Linear Regression
Example data (House price prediction case)
Size | Number of bedrooms | Number of floors | Age of house | Price |
---|---|---|---|---|
2104 | 5 | 1 | 45 | 460 |
1416 | 3 | 2 | 40 | 232 |
1534 | 3 | 2 | 30 | 315 |
852 | 2 | 1 | 36 | 178 |
... | ... | ... | ... | ... |
Notation:
- $n$ = number of features
- $m$ = number of training data
- $x^{(i)}$ = input features of $i^{th}$ training example
- $x^{(i)}_{(j)}$ = value of feature $j$ in $i^{th}$ training example
Model structure:
- Hypothesis: $h_{\theta}(x) = \theta^{T}x$
- Parameters: $\theta$, $n + 1$ dimensional vector
- Cost function: $J(\theta) = \frac{1}{2m} ( \sum_{i = 1}^{m} (h_{\theta}(x^{(i)}) - y^{i})) ^2$
Gradient descent:
\( \text{repeat until convergence} \\ \{ \theta_{j} := \theta_{j} - \alpha \frac{\partial}{\partial \theta_{j}} J(\theta) \} \) (simultaneously update for every $j = 0, ..., n$)

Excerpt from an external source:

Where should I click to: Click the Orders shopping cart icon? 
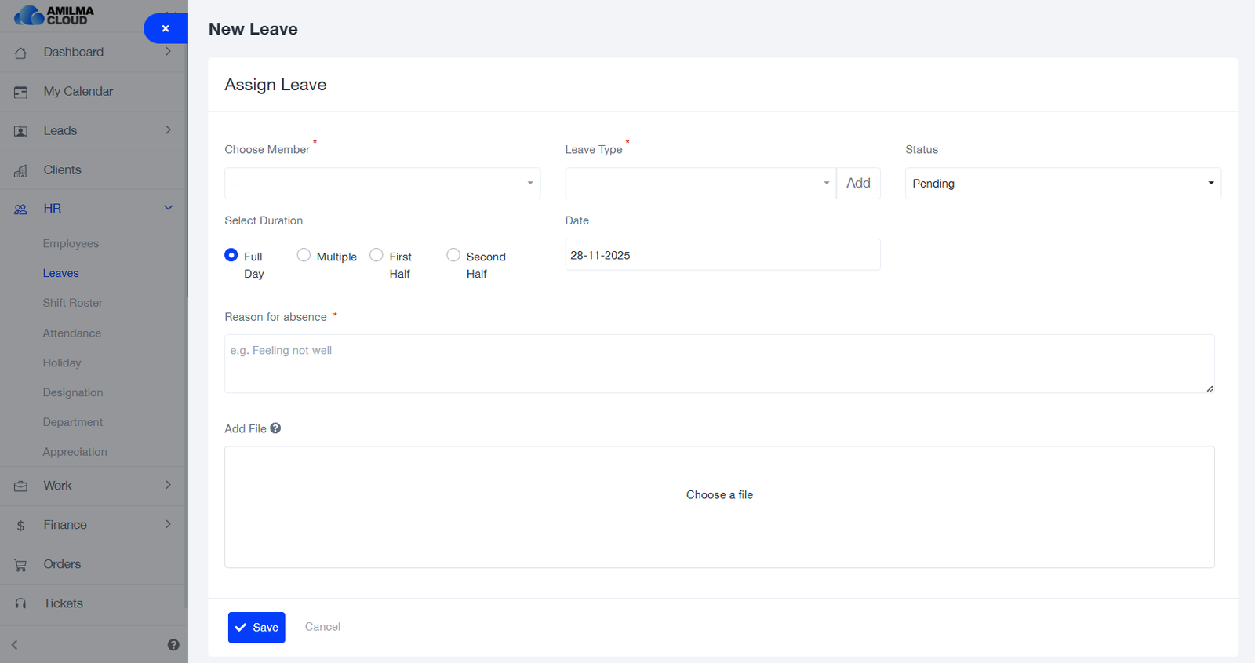pos(20,565)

Gradient descent in practice
Feature scaling
Idea: Make sure features are on a similar scale.
- Mean normalization
- Replace $x_{j}$ with $x_{j} - \mu_{j}$ to make features have approximately zero mean.

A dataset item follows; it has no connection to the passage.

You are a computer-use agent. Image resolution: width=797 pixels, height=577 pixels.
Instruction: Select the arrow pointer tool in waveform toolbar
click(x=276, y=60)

- Replace $x_{j}$ with $x_{j} - \mu_{j}$ to make features have approximately zero mean.
\[ x_{(j)} \gets \frac{x_{(j)} - \mu_{(j)}}{\text{range of } x_{(j)}} \]
Learning rate
- Debugging: Make sure gradient descent is working correctly.

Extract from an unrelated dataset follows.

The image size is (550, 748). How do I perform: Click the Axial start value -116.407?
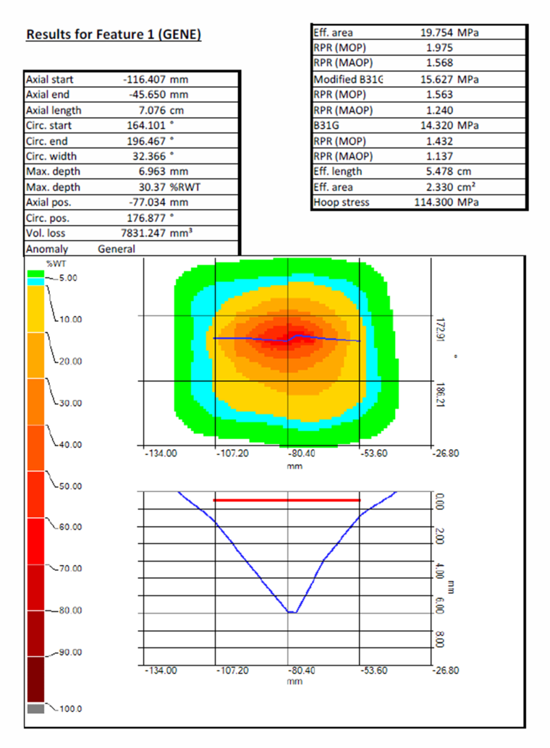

- Choose the apporpriate learning rate $\alpha$.
- if $\alpha$ is too small: slow convergence.
- if $\alpha$ is too large: $J(\theta)$ may not decrease on every iteration; may not converge.
Normal equation
Idea: The method to solve for $\theta$ analytically as follow:
\[ \theta = (X^{T}X)^{-1}X^{T}y \]
Gradient Desent | Normal Equation |
---|---|
Need to choose $\alpha$ | . |
Needs many iterations | . |
. | Need to compute \[(X^{T}X)^{-1}\] which is $O(n^3)$ |
Works well even when $n$ is large | Slow if $n$ is large |